The GSI scientists Professor Heinz-Jürgen Kluge and Dr. Michael Block received the Flerov Award 2013. The Joint Institute for Nuclear Research (Russia) rewards them and two other scientists for their „high-precision spectroscopy based on the Penning traps“.

Penning traps are very precise scales that can be used to weigh rare particles with a high accuracy. The foundations for this method were laid by GSI scientist Professor Heinz-Jürgen Kluge. Michael Block works with Penning traps on a regular basis. He just weighed superheavy nuclei with the magical neutron number N=152 for the first time. With this method he and his team could measure the binding energies that result from special shell effects. Professor Klaus Blaum from the Max Planck Institute for Nuclear Physics in Heidelberg and Professor Yuri Novikov from Petersburg Nuclear Physics Institute made further developments with the Penning trap for other experiments and therefore were also awarded with the Flerov prize.

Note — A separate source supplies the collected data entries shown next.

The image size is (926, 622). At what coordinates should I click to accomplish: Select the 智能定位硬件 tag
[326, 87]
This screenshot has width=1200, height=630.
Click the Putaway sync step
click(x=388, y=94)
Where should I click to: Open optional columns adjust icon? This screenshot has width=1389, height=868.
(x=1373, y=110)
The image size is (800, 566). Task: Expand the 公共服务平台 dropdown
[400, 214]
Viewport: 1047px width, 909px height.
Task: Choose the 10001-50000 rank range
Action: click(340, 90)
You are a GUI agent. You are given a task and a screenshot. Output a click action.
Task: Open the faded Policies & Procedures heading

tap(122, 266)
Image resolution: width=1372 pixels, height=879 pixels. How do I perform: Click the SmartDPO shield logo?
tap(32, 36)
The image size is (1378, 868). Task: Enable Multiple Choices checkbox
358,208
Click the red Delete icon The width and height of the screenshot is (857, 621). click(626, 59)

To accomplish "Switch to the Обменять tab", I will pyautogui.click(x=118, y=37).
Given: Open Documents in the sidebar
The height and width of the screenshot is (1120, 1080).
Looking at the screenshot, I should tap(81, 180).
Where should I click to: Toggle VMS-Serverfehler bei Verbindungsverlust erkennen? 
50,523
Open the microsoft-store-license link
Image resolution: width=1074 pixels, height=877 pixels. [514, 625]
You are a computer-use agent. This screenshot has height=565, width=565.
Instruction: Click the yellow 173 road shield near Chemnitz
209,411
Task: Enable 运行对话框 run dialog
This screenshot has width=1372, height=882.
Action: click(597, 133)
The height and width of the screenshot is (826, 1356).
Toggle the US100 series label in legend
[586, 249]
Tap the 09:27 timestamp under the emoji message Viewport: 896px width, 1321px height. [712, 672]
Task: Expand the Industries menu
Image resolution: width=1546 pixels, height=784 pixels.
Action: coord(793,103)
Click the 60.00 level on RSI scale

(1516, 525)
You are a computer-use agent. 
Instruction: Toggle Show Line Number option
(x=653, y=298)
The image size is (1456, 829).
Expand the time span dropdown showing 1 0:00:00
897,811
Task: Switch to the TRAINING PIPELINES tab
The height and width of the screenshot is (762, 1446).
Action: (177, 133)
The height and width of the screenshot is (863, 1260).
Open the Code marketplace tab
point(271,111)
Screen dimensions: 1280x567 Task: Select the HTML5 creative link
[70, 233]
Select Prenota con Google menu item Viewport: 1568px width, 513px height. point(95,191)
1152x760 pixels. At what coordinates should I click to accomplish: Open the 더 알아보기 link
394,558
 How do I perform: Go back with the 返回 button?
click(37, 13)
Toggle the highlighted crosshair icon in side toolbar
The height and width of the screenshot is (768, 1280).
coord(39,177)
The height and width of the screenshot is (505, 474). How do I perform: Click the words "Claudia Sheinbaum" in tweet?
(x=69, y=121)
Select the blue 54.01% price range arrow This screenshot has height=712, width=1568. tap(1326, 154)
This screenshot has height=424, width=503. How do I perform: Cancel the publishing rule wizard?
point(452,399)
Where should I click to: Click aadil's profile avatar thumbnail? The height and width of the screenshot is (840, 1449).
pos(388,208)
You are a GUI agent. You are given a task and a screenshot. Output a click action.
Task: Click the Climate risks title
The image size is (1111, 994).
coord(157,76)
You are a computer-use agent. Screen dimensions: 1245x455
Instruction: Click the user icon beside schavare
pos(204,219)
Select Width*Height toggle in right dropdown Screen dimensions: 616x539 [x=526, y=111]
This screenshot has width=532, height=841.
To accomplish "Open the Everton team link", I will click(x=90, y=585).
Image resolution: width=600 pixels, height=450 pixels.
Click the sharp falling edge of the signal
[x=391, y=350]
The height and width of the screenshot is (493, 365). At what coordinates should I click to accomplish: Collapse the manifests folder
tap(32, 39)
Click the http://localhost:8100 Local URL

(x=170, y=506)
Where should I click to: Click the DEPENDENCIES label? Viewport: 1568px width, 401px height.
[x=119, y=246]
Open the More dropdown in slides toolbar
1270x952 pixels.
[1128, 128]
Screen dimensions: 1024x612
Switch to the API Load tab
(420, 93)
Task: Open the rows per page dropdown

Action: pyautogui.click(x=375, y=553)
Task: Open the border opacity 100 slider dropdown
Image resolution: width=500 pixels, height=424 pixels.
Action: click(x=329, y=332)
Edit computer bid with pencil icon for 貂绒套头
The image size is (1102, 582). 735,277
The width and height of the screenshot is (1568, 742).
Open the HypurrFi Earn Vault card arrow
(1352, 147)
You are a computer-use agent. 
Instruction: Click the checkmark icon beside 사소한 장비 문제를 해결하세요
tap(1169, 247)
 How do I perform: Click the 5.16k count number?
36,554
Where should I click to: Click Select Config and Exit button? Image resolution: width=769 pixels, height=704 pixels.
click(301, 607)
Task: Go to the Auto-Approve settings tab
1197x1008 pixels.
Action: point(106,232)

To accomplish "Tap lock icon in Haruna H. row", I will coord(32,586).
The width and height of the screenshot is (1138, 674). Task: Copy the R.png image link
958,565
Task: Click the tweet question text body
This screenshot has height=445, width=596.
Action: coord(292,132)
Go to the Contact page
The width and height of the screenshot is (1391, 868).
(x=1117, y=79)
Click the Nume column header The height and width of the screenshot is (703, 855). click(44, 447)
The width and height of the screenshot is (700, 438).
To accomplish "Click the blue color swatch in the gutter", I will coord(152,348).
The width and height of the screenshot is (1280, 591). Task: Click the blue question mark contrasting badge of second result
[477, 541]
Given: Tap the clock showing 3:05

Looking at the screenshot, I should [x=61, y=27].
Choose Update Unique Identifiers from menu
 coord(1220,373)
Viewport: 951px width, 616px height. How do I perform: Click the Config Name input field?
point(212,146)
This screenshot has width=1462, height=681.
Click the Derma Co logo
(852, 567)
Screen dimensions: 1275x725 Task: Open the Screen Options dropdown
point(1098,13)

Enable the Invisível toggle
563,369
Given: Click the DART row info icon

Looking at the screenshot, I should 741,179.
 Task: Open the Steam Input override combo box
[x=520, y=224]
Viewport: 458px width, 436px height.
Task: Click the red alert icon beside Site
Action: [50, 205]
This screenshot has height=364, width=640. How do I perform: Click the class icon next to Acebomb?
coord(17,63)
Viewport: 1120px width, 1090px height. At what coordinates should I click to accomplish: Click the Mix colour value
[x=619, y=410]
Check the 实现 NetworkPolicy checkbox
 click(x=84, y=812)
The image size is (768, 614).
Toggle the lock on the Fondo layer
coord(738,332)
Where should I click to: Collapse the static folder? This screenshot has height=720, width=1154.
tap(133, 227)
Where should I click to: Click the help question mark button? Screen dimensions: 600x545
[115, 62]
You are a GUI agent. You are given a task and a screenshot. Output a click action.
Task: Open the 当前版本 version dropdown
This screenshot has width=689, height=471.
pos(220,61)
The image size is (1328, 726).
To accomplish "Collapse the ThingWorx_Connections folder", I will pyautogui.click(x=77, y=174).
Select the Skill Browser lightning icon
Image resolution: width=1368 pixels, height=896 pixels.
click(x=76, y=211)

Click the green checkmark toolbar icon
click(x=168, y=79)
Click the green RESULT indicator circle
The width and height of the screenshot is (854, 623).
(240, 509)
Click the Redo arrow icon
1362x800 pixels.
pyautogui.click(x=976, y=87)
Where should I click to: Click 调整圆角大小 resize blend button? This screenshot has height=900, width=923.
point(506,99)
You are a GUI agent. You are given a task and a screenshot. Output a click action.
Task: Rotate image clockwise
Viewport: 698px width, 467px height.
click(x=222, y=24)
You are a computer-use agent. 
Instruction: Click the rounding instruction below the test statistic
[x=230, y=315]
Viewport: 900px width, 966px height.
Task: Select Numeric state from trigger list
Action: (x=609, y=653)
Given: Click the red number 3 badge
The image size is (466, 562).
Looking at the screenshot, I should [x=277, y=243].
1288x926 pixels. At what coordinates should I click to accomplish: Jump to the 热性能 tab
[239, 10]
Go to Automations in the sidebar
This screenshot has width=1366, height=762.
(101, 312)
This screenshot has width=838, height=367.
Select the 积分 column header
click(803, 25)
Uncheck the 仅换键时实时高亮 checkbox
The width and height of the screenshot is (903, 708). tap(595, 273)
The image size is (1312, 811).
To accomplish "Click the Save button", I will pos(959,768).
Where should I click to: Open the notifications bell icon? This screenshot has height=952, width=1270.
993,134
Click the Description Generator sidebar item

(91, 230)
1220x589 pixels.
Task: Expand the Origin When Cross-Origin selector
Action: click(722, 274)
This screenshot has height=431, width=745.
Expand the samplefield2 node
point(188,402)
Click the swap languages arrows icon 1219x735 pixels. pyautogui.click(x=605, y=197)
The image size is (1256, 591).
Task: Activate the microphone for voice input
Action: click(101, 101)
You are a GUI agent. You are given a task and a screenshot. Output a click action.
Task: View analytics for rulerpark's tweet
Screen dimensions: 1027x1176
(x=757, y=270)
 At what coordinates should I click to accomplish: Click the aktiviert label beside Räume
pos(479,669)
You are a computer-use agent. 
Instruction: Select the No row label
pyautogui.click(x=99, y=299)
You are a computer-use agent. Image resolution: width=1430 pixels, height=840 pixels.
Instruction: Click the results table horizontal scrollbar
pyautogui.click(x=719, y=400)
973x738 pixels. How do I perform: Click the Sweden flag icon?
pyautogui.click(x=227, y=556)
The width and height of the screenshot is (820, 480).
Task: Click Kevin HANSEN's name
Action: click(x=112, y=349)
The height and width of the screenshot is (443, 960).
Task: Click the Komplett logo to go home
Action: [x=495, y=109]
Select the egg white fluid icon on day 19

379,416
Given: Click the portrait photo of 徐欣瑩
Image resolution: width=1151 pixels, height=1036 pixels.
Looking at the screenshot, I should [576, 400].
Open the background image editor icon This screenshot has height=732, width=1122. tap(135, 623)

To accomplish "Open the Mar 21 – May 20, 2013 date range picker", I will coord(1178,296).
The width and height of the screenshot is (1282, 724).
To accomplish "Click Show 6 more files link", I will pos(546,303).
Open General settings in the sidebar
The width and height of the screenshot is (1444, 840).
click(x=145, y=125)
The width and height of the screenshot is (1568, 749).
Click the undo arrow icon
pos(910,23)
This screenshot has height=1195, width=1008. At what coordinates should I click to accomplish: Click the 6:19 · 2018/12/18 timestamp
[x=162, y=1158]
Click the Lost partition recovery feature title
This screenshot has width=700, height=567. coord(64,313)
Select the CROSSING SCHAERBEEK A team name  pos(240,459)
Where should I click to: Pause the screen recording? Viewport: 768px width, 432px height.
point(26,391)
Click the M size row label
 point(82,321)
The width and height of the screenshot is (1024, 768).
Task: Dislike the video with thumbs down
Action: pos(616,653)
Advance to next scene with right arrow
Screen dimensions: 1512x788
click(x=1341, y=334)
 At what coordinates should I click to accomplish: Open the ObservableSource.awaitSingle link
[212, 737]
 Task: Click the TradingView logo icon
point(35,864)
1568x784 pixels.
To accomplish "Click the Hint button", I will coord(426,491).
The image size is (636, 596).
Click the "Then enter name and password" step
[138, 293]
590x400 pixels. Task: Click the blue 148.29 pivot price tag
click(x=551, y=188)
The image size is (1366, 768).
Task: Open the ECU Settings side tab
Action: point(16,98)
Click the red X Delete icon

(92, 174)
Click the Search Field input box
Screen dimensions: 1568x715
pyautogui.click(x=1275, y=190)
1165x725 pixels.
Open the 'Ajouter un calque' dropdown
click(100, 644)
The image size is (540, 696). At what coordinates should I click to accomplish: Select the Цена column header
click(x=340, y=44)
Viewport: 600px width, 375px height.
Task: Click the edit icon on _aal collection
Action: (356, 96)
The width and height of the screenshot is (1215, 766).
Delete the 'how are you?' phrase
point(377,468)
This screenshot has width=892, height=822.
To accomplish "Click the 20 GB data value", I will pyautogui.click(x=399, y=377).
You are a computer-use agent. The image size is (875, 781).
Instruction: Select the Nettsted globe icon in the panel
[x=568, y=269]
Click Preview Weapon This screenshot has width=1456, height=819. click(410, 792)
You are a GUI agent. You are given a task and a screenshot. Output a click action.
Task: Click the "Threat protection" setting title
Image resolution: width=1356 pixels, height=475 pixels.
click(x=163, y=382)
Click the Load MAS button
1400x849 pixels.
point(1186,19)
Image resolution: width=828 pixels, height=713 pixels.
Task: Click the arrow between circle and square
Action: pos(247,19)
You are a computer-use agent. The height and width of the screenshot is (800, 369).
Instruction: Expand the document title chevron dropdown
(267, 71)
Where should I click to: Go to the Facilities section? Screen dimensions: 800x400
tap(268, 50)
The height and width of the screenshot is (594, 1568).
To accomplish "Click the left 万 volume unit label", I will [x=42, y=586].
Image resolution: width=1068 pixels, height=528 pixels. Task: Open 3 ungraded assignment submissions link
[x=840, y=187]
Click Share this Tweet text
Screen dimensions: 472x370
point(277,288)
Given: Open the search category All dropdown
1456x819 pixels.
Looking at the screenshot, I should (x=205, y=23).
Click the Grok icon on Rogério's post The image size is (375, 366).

In a Penning trap it is possible to store a single ion by overlapping electric and magnetic fields. Inside the trap the ion moves in a circle with a characteristic cyclotron frequency. By measuring this frequency it is possible to determine the ion's mass with high precision, as long as state of charge and magnetizing force are known. Based on Einstein’s principal of mass-energy equivalence scientists can predict nuclear binding energies which are crucial for the existence of the heaviest elements.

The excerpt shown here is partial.